Kaya, the skin solutions arm of Mumbai-headquartered Marico Ltd, is to launch smaller outlets in the fourth quarter of the financial year, in a bid to drive penetration and cut costs.
The move comes at a time when Kaya has been looking to break even, 10 years after it was launched. While the business contributes about seven per cent to Marico's top line, it continues to be a drain on the company's bottom line, incurring a loss of Rs 29.1 crore at the PBIT (profit before interest and tax) level in the last financial year.
The plan, according to Kaya’s Chief Executive Officer Ajay Pahwa, is to have a scalable model at half the cost incurred to set-up the regular outlets, which are called Kaya Skin Clinics.
The latter, according to company executives, requires an investment of approximately Rs 80 lakh an outlet.
The area of these outlets typically starts from 1,000 square feet onwards.
|SHRINKING TO EXPAND|
The new, smaller-format stores, Kaya Skin Bars, would cost Rs 35-40 lakh each to set up, with the focus on offering more products than services, and the head-count capped at three per outlet as against eight to 10 people that man the regular clinics.

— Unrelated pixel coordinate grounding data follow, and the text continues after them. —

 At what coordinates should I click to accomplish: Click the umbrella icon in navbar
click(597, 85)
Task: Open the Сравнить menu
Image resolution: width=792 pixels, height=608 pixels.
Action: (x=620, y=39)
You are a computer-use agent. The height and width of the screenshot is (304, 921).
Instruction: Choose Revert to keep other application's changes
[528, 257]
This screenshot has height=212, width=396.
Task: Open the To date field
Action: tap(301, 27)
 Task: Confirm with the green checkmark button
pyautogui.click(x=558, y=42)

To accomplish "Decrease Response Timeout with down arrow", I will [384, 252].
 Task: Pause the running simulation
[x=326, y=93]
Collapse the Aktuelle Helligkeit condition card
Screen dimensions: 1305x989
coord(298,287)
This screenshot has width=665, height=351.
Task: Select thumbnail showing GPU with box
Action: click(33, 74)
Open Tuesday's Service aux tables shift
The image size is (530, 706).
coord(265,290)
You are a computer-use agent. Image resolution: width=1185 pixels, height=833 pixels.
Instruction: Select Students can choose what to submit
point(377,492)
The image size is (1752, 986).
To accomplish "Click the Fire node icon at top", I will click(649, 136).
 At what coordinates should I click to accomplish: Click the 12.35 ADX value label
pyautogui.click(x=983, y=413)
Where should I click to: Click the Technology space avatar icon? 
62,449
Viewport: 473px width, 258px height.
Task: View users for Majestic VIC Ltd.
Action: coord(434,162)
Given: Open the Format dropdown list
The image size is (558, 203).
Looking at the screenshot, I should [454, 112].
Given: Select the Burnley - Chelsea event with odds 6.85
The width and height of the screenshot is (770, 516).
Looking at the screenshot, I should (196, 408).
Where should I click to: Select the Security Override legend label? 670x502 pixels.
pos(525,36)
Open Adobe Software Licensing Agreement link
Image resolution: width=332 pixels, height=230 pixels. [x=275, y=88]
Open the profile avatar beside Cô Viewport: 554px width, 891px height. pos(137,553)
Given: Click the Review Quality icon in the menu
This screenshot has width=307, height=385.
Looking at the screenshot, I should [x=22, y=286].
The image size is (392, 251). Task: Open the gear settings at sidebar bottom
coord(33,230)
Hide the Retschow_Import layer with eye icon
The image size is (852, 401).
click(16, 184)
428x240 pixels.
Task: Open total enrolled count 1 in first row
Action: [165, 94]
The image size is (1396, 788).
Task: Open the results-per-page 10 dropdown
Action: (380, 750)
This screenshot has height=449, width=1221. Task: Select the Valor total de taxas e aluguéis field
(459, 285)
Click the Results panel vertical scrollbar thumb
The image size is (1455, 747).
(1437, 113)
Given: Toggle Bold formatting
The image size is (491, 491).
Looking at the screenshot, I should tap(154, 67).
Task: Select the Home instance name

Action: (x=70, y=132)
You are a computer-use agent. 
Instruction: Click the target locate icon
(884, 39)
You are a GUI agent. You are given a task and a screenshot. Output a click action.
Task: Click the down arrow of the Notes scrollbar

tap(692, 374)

The area of these new stores would be under 500 square feet, Pahwa says, and would kick off in cities such as Bangalore and Delhi, before moving to places such as Mumbai, Pune and Kolkata.
In five years, says Pahwa, the endeavour is to have 150-200 of these smaller-format stores — more than double the number that Kaya has seen in the last 10 years.
Currently, Kaya has a total of 107 clinics in India, West Asia and the Far East, including countries such as Singapore and Malaysia. Besides cutting losses, the newer smaller-format stores are expected to give a further boost to Kaya's topline, growing at over 30 per cent per annum.
The division closed the 2011-12 financial year with revenues of around Rs 300 crore.
The market for premium skin care is pegged at Rs 600-700 crore in India, growing at 20-25 per cent per annum. LÓreal, which promotes brands such as Kiehl's, Vichy and Body Shop; Clinique, owned by Estee Lauder; and Dermalogica, promoted by the International Dermal Institute, are some of the operators in the space.
One of the home-grown players, besides Kaya, is VLCC, which in the last few years has stepped into premium skin care largely by offering its own range of products.
Pahwa says that a combination of offering products as well as services sets Kaya apart from the other players, which are exclusively focused on offering products.
"While the doctor-led services will not be available at the smaller outlets, a few key services will be there besides a wider range of products starting from Rs 300 going up to Rs 3,000," Pahwa said.
Approximately 54 different products addressing skin-related issues will be available at the smaller outlets.
This is an addition of 18 products to Kaya's existing range available at its regular skin clinics.